Da spricht einer, der weder zur Anhörung noch in den Ausschusssitzungen war, macht bla, bla, bla und fordert letztlich auf, dass wir unser ganzes demokratisches Gemeinwesen und unsere Verankerung in der Europäischen Union infrage stellen, weil Sie nicht begriffen haben, dass Gemeindeorgane eben keine Parlamente sind, sondern Verwaltungsorgane und wir uns in der EU zum Beispiel verständigt haben, dass deshalb diese Verwaltungsorgane durch alle EU-Bürger zu wählen sind. Daran sind wir gebunden. Das muss sich natürlich auch bei den Elementen direkter Demokratie widerspiegeln. Das heißt, Ihre Deutschtümelei passt nicht in das europäische Demokratiekonstrukt.
Wenn Sie das fordern, können Sie das ja machen, aber damit begehen Sie Verfassungsbruch, meine sehr verehrten Damen und Herren.
Weil hier immer wieder Arnstadt thematisiert wird, noch mal: Es gab ein Verfahren, das ist durch die Freien Wähler und die CDU eingeleitet worden – die CDU im Stadtrat Arnstadt hat mit den Freien Wählern den Antrag gestellt. Die Linke hat es unterstützt, das ist richtig. Da gab es eine deutliche Zweidrittelmehrheit. Wer den Bürgermeister zur Sitzung des Gemeinde- und Städtebunds erlebt hat, weiß, warum diese Abwahl berechtigt stattgefunden hat.

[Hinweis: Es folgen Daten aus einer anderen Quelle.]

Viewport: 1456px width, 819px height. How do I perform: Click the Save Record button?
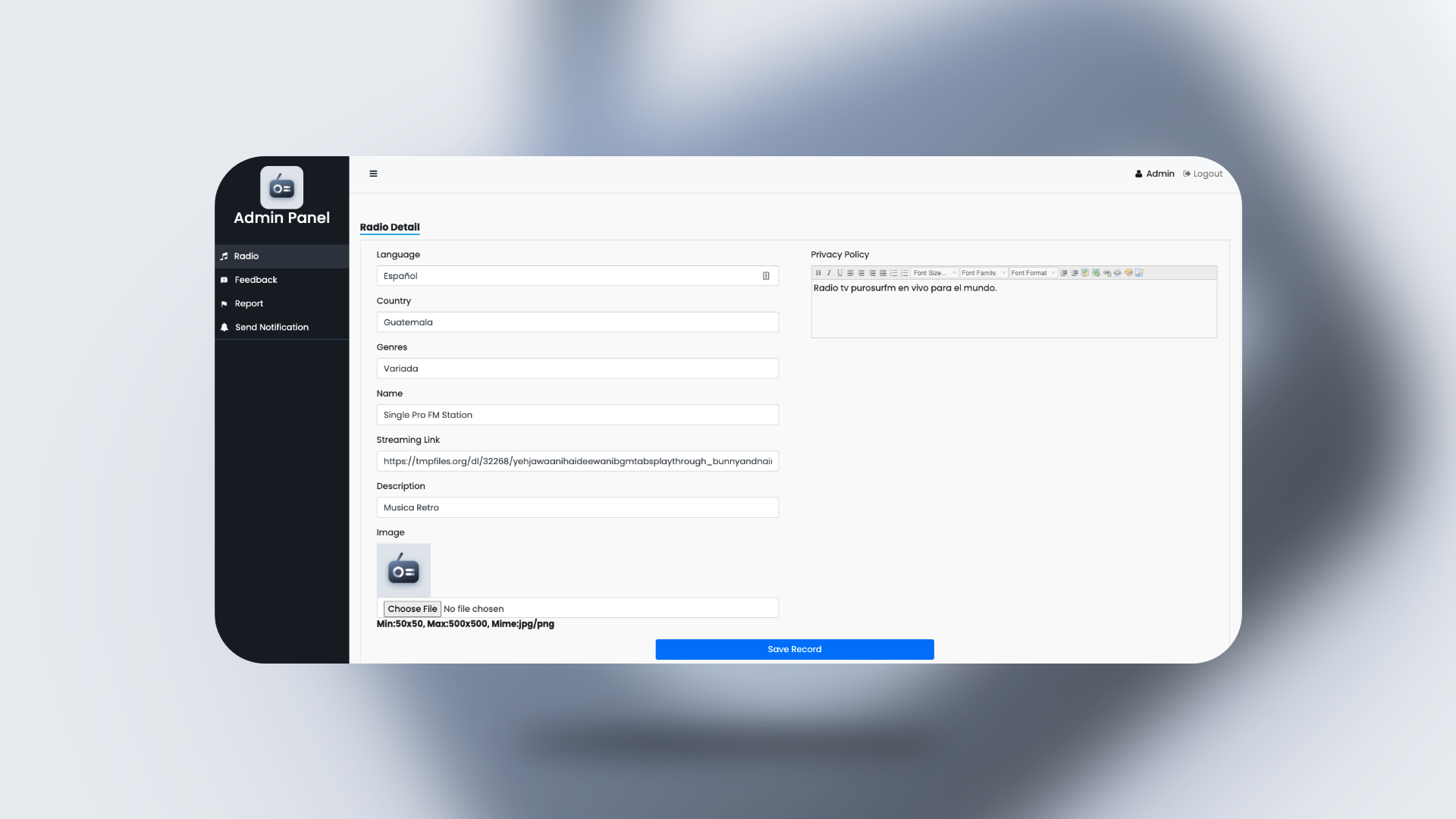coord(794,649)
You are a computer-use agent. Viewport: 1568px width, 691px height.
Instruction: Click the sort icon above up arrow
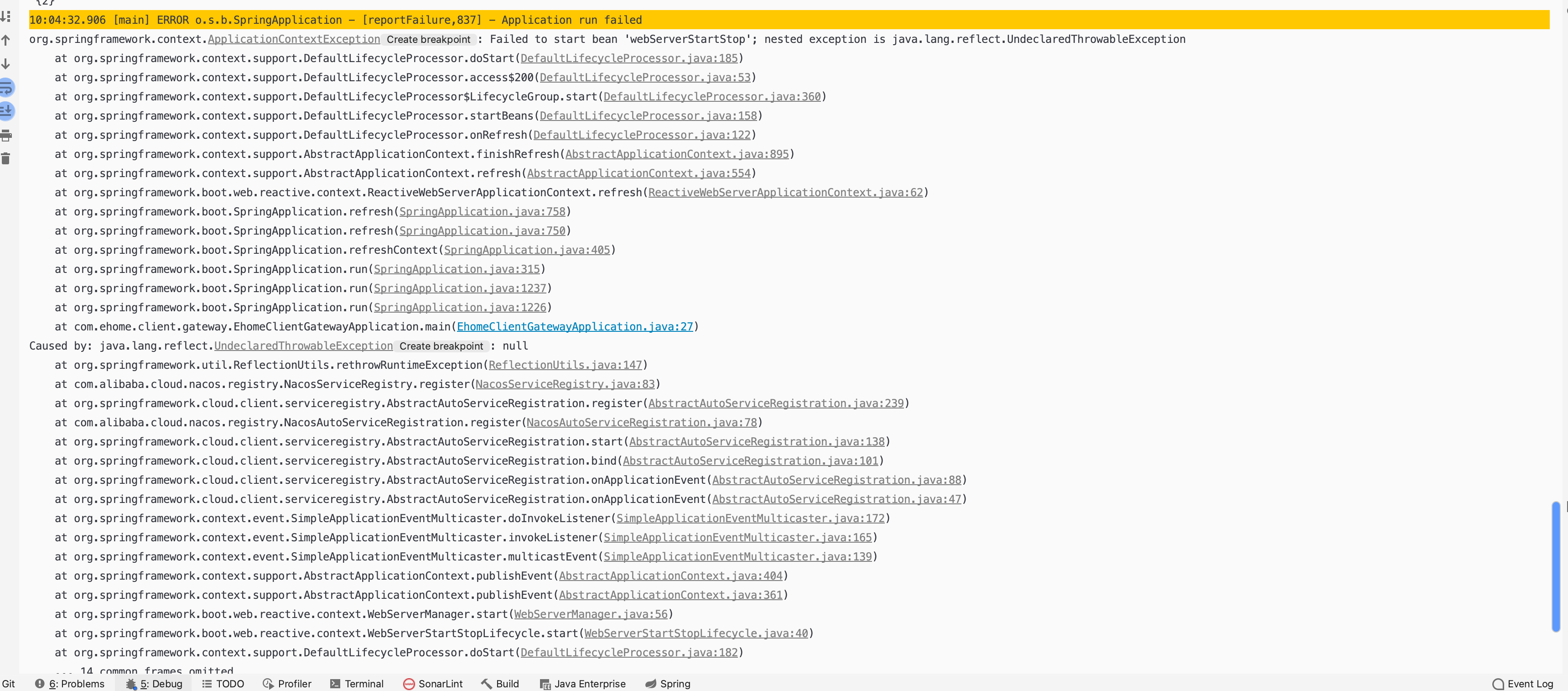click(6, 16)
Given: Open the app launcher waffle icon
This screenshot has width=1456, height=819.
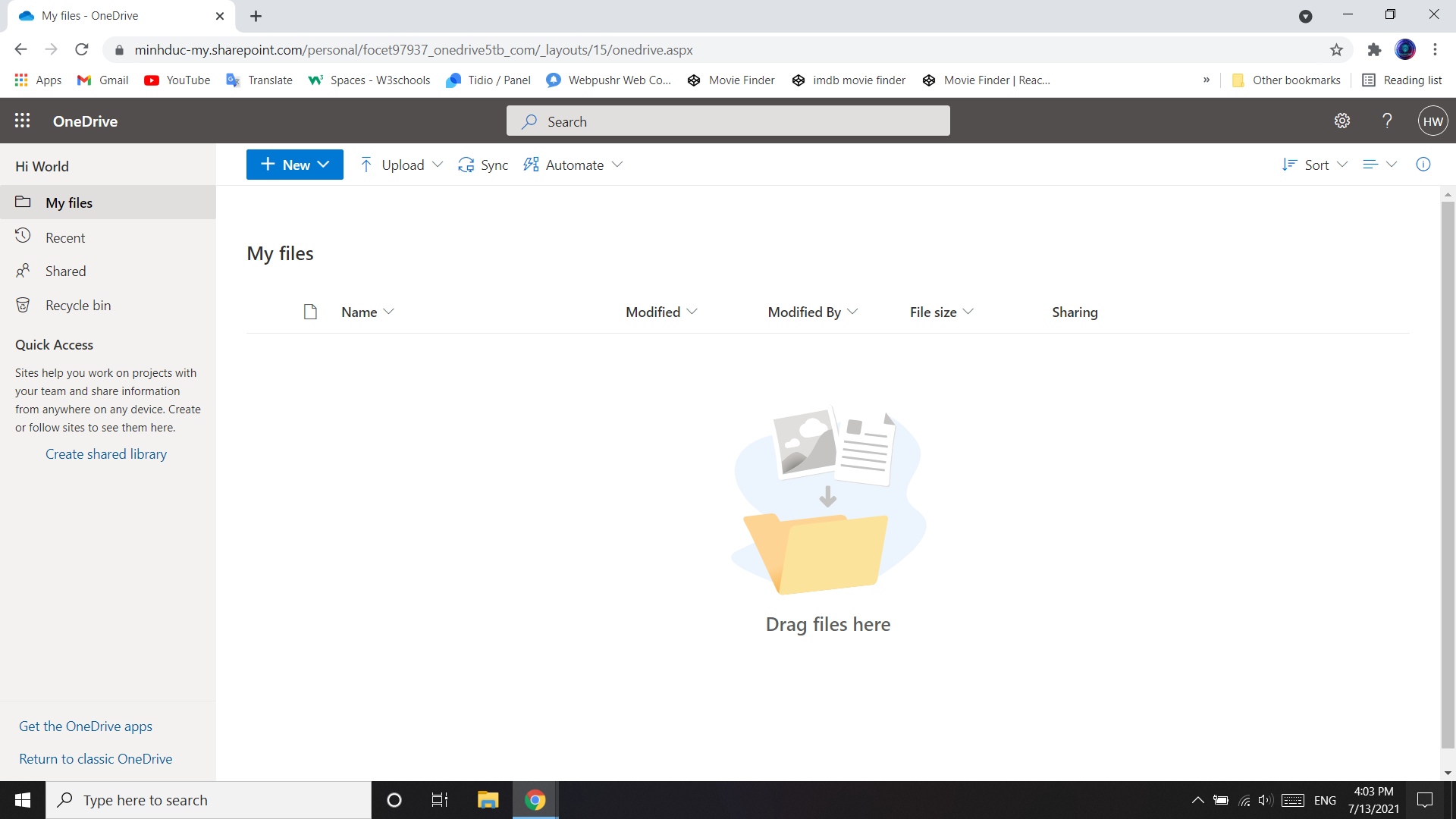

Herr Alexander Dill ist mit 11 Prozent der Wählerstimmen im ersten Wahlgang in die Stichwahl gewählt worden – mit 11 Prozent! Bei der Abwahl waren es 26 Prozent – 41 Prozent Wahlbeteiligung, 55 Prozent haben für die Abwahl gestimmt. Jetzt fragen die Leute in Arnstadt: Wieso eigentlich ist dieser Mann noch im Amt? Eine klare Mehrheit de
rer, die hingegangen sind, ist für die Abwahl. Und jetzt kommt es: Nur Diktatoren bewerten die Nichtteilnahme an einer Wahl als Zustimmung. Darüber müssen wir nachdenken, meine Damen und Herren, wenn wir bei einer Wahl schon kein Mindestquorum stellen. An dem Verhältnis rütteln wir aber gar nicht. Es ist anerkannt: Wo eine Urwahl möglich ist, muss auch eine Abwahl möglich sein. Wir stärken übrigens damit die Stellung des Bürgermeisters, weil der Bürgermeister natürlich auch unter der Maßgabe in das Amt kommt, dass er sich dem Votum der Wähler bei allen Entscheidungen immer wieder stellen muss.
Meine sehr geehrten Damen und Herren, noch etwas zum Ratsbegehren – dazu wurde gesagt: Angriff auf die repräsentative Demokratie. Wir sagen: Nein, es ist eine Ergänzung zur repräsentativen Demokratie. In vielen Gemeinden gab es in der jüngsten Vergangenheit das Instrument der Bürgerbefragung. Der Gemeinderat hat den Bürgerinnen und Bürgern eine Entscheidung zur Befragung vorgelegt. Diese Ergebnisse sind aber völlig unverbindlich. Das hat zu Irritationen geführt, dass die Bürgerinnen und Bürger dann erstaunt zur Kenntnis nehmen mussten, dass manche Gemeinderäte und Bürgermeister das Ergebnis der Bürgerbefragung nicht umgesetzt haben, weil es Ihnen nicht gepasst hat. Deswegen brauchen wir ein verbindliches Instrument …
Liebe Kolleginnen und Kollegen, das ist wirklich eine aberwitzige Diskussion und Debatte. Mich treibt das nach vorn.